This is the last patch of the ones tested in the exp run.

Exp-run done by:	pav (with some other sh(1) changes)
2010-10-29 21:20:56 +00:00
jilles
f98d5a366d sh: Detect various additional errors in the parser.
Apart from detecting breakage earlier or at all, this also fixes a segfault
in the testsuite. The "handling" of the breakage left an invalid internal
representation in some cases.

Examples:
  echo a; do echo b
  echo `) echo a`
  echo `date; do do do`

Exp-run done by:	pav (with some other sh(1) changes)
2010-10-29 21:06:57 +00:00
jilles
b6e7fcf97b sh: Error out on various specials/keywords in the wrong place in backticks.
Example:
  echo `date)`

Exp-run done by:	pav (with some other sh(1) changes)
Obtained from:		NetBSD (Christos Zoulas, NetBSD PR 11317)
2010-10-29 20:23:41 +00:00
jilles
28ad180ab4 sh: Do IFS splitting on word in ${v+word} and ${v-word}.
The code is inspired by NetBSD sh somewhat, but different because we
preserve the old Almquist/Bourne/Korn ability to have an unquoted part in a
quoted ${v+word}. For example, "${v-"*"}" expands to $v as a single field if
v is set, but generates filenames otherwise.

Note that this is the only place where we split text literally from the
script (the similar ${v=word} assigns to v and then expands $v).

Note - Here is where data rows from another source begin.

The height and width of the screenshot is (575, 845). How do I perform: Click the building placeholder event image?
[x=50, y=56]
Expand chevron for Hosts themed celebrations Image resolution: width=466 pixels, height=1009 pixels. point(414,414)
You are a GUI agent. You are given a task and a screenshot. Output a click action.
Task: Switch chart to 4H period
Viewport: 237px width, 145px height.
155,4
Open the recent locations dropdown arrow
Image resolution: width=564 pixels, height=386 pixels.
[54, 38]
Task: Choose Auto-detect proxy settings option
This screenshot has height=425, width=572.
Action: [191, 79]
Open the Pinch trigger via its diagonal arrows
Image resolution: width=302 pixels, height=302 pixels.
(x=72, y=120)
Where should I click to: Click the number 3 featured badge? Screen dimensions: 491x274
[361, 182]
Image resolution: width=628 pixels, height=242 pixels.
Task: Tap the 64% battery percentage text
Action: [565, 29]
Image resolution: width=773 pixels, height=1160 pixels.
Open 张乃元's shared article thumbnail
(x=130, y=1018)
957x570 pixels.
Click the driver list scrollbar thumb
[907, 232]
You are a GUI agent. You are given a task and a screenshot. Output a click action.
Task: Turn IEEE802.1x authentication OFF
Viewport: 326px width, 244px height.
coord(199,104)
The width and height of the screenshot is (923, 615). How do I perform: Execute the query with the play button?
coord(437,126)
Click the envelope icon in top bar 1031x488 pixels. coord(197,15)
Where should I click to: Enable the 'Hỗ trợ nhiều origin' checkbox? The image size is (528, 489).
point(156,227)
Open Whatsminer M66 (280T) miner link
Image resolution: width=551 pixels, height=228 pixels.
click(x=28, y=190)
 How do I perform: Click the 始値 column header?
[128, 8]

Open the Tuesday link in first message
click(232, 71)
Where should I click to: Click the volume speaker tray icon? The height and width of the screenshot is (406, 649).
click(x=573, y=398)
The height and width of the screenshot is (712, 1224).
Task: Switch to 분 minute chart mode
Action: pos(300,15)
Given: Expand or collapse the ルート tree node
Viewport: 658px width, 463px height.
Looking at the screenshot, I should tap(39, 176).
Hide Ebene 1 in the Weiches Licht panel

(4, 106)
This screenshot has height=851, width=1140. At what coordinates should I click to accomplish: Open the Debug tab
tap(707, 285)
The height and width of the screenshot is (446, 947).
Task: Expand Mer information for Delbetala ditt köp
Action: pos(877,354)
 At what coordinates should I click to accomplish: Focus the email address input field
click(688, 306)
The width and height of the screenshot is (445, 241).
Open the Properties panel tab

The parser
must now add additional markers to allow the expansion code to know whether
arbitrary characters in substitutions are quoted.

Example:
  for i in ${$+a b c}; do echo $i; done

Exp-run done by:	pav (with some other sh(1) changes)
2010-10-29 13:42:18 +00:00
jilles
6f54496b16 sh: Only accept a '}' inside ${v+-=?...} if double-quote state matches.
If double-quote state does not match, treat the '}' literally.

This ensures double-quote state remains the same before and after a
${v+-=?...} which helps with expand.c.

It makes things like
  ${foo+"\${bar}"}
which I have seen in the wild work as expected.

Exp-run done by:	pav (with some other sh(1) changes)
2010-10-28 22:34:49 +00:00